REQUIRED WORK:
Transcribe the entries that follow, word for word.

#####

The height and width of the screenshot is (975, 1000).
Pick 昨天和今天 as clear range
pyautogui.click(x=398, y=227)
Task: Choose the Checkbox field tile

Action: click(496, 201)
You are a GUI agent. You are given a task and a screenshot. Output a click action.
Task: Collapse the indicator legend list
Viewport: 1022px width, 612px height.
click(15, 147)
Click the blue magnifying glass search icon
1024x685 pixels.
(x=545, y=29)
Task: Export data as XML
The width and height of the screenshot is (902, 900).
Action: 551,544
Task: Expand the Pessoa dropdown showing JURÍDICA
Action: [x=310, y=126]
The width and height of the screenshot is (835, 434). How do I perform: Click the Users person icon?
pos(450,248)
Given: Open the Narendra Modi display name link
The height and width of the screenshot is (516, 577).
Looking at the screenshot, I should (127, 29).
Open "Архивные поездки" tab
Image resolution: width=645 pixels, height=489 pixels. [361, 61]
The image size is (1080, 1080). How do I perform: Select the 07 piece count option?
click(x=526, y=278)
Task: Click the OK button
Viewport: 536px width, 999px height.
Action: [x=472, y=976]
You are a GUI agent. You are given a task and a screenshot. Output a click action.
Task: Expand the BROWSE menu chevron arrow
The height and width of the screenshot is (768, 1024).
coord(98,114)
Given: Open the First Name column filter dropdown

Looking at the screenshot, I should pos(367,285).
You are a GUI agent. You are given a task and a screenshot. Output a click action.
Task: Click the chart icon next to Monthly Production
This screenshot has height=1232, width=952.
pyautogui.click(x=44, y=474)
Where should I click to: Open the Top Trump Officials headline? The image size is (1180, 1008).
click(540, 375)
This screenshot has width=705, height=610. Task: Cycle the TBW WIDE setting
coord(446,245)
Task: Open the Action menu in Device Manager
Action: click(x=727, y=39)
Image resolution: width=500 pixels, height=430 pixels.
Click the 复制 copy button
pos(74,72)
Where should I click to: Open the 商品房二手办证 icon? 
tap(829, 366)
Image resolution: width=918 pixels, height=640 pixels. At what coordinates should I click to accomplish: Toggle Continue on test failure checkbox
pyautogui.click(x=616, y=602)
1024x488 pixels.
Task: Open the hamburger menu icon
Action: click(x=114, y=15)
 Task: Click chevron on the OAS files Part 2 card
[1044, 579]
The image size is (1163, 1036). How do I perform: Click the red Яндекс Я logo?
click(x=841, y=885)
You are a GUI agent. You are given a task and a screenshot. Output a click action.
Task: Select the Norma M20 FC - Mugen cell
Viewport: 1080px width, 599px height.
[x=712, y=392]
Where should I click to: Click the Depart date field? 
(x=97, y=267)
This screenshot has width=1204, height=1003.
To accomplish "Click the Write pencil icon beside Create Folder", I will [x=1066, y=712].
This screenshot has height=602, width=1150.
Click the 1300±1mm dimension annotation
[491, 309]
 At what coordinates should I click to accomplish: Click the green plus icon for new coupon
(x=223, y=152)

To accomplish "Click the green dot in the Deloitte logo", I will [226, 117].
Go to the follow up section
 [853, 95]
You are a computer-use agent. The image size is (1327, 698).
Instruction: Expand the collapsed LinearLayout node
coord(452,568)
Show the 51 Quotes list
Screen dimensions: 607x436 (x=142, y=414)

#####

SOLUTION FOR THIS PROBLEM:
The height and width of the screenshot is (975, 1000).
Pick 昨天和今天 as clear range
pyautogui.click(x=398, y=227)
Task: Choose the Checkbox field tile

Action: click(496, 201)
You are a GUI agent. You are given a task and a screenshot. Output a click action.
Task: Collapse the indicator legend list
Viewport: 1022px width, 612px height.
click(15, 147)
Click the blue magnifying glass search icon
1024x685 pixels.
(x=545, y=29)
Task: Export data as XML
The width and height of the screenshot is (902, 900).
Action: 551,544
Task: Expand the Pessoa dropdown showing JURÍDICA
Action: [x=310, y=126]
The width and height of the screenshot is (835, 434). How do I perform: Click the Users person icon?
pos(450,248)
Given: Open the Narendra Modi display name link
The height and width of the screenshot is (516, 577).
Looking at the screenshot, I should (127, 29).
Open "Архивные поездки" tab
Image resolution: width=645 pixels, height=489 pixels. [361, 61]
The image size is (1080, 1080). How do I perform: Select the 07 piece count option?
click(x=526, y=278)
Task: Click the OK button
Viewport: 536px width, 999px height.
Action: [x=472, y=976]
You are a GUI agent. You are given a task and a screenshot. Output a click action.
Task: Expand the BROWSE menu chevron arrow
The height and width of the screenshot is (768, 1024).
coord(98,114)
Given: Open the First Name column filter dropdown

Looking at the screenshot, I should pos(367,285).
You are a GUI agent. You are given a task and a screenshot. Output a click action.
Task: Click the chart icon next to Monthly Production
This screenshot has height=1232, width=952.
pyautogui.click(x=44, y=474)
Where should I click to: Open the Top Trump Officials headline? The image size is (1180, 1008).
click(540, 375)
This screenshot has width=705, height=610. Task: Cycle the TBW WIDE setting
coord(446,245)
Task: Open the Action menu in Device Manager
Action: click(x=727, y=39)
Image resolution: width=500 pixels, height=430 pixels.
Click the 复制 copy button
pos(74,72)
Where should I click to: Open the 商品房二手办证 icon? 
tap(829, 366)
Image resolution: width=918 pixels, height=640 pixels. At what coordinates should I click to accomplish: Toggle Continue on test failure checkbox
pyautogui.click(x=616, y=602)
1024x488 pixels.
Task: Open the hamburger menu icon
Action: click(x=114, y=15)
 Task: Click chevron on the OAS files Part 2 card
[1044, 579]
The image size is (1163, 1036). How do I perform: Click the red Яндекс Я logo?
click(x=841, y=885)
You are a GUI agent. You are given a task and a screenshot. Output a click action.
Task: Select the Norma M20 FC - Mugen cell
Viewport: 1080px width, 599px height.
[x=712, y=392]
Where should I click to: Click the Depart date field? 
(x=97, y=267)
This screenshot has width=1204, height=1003.
To accomplish "Click the Write pencil icon beside Create Folder", I will [x=1066, y=712].
This screenshot has height=602, width=1150.
Click the 1300±1mm dimension annotation
[491, 309]
 At what coordinates should I click to accomplish: Click the green plus icon for new coupon
(x=223, y=152)

To accomplish "Click the green dot in the Deloitte logo", I will [226, 117].
Go to the follow up section
 [853, 95]
You are a computer-use agent. The image size is (1327, 698).
Instruction: Expand the collapsed LinearLayout node
coord(452,568)
Show the 51 Quotes list
Screen dimensions: 607x436 (x=142, y=414)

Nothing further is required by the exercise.